■ DOCUMENT EXTRACT
Main Ingredients Boneless chicken, Salt
Cuisine Burmese
Course Noodles and Pastas
Prep Time 31-40 minutes
Cook time 16-20 minutes
Serve 4
Taste Mild
Level of Cooking Moderate
Others Non Veg

Ingredients

  • 200 grams boneless chicken,cut into thin strips
  • Salt to taste
  • 1 teaspoon cumin powder
  • 1 teaspoon coriander powder
  • 1/2 teaspoon turmeric powder
  • 1 tablespoon ginger-garlic paste

Gravy

  • 1 tablespoon oil
  • 1 fresh red chilli, chopped
  • 1 tablespoon chopped ginger 
  • 1 tablespoon chopped garlic 
  • 1 dried red chilli
  • 1 medium onion, chopped
  • 12-15 broccoli florets
  • 1 small carrot, cut into roundels
  • 2 tablespoons gram flour (besan)
  • 2 cups chicken stock
  • 2 cups coconut milk
  • Salt to taste
  • A few drops Lemon juice

To Serve

  • Boiled noodles

Condiments

  • Fried onions
  • Fried garlic
  • Spring onion greens
  • Roasted peanuts
  • 2 eggs. hard boiled and halved

Garnish

  • Fresh red chillies, sliced
  • Coriander sprig

Method

  1. Take chicken in a bowl, add salt, cumin powder, coriander powder, turmeric powder, and ginger-garlic paste and mix well. Set aside to marinate for 10-15 minutes.

■ INFORMATION SHOWN
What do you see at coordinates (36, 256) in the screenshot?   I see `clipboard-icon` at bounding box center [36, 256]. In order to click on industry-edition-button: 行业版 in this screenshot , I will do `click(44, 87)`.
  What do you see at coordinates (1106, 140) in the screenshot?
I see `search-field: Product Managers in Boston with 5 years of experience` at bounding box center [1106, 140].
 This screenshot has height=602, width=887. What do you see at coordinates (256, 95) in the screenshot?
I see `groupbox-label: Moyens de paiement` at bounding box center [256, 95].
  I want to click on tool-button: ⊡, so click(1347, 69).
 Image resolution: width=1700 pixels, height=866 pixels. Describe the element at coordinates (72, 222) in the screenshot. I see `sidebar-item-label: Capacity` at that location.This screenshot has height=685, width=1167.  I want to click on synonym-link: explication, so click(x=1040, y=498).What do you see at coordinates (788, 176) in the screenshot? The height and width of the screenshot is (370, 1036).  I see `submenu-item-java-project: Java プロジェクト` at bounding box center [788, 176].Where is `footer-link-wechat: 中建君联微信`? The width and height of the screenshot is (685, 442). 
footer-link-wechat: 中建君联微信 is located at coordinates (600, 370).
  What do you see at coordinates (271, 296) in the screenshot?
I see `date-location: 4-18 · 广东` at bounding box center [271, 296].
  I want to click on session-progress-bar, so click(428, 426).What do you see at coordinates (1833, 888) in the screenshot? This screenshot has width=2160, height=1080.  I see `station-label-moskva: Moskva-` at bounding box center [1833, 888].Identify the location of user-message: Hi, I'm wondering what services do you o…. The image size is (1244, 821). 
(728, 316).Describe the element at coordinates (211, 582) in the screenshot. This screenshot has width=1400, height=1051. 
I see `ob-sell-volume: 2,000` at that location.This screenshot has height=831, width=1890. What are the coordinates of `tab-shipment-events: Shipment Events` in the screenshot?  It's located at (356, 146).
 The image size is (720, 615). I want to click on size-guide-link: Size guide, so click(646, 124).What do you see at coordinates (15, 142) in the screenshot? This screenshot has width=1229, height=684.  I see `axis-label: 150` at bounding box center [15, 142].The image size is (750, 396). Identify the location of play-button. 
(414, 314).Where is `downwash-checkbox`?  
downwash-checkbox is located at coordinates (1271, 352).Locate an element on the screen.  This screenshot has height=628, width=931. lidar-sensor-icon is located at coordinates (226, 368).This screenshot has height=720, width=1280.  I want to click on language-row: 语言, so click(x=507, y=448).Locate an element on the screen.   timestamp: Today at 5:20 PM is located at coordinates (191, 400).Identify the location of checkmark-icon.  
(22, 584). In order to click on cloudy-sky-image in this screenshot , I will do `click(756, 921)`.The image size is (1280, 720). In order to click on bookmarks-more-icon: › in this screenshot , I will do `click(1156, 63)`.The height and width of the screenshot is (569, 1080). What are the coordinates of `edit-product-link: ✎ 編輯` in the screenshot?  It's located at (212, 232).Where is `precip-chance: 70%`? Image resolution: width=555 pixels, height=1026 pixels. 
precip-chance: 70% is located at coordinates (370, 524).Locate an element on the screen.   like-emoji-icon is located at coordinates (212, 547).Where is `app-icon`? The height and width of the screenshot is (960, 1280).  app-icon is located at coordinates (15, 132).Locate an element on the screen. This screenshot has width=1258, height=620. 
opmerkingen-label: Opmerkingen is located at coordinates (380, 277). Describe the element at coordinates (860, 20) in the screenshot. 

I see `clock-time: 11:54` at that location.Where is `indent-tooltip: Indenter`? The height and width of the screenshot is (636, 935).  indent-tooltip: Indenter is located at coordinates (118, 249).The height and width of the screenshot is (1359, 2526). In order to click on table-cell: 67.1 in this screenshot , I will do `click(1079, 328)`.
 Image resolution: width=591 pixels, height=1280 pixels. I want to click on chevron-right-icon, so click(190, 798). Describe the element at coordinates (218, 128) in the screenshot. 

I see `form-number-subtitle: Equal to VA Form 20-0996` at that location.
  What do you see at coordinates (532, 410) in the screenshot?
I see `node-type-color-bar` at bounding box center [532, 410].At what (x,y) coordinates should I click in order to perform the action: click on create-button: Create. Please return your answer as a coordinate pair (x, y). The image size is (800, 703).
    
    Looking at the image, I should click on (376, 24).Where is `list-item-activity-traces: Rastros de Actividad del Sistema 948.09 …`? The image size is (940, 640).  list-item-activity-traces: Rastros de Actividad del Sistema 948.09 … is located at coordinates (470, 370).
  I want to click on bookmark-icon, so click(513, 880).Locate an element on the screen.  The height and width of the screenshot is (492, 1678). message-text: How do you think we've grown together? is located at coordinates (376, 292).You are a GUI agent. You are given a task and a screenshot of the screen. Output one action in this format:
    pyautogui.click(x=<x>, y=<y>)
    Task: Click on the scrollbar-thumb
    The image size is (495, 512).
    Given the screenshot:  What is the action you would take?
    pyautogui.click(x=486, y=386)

■ EXERCISE OBJECTIVE
Pick up the Burmese chicken noodle recipe after its first method step and write the remaining steps through to serving. The lines above are separate material and have no connection to the Burmese chicken noodle recipe.

■ OUTPUT OF THE EXERCISE
  2. Diagonally slice fresh red chilli.
  3. To make the gravy, heat oil in a non-stick pan, add ginger, garlic, sliced red chilli and dried red chilli and sauté for 1 minute.
  4. Add onion and saute till it turns translucent. Add broccoli and carrot and mix and cook for 2-3 minutes. Add marinated chicken and saute for 2-3 minutes.
  5. Add gram flour and sauté for 2-3 minutes.
  6. Add chicken stock and coconut milk and mix and cook for 6-8 minutes. Add salt, mix and cook for 2-3 minutes.
  7. Add salt, mix and cook for 8-10 minutes.
  8. Switch off the heat and add lemon juice and mix well.
  9. To serve, take cooked noodles into serving bowls and pour a portion of the gravy in each bowl.
  10. Sprinkle fried onions, fried garlic, spring onion greens and roasted peanuts. Place boiled egg halves and garnish with fresh red chilli slices and coriander sprigs.
  11. Serve hot.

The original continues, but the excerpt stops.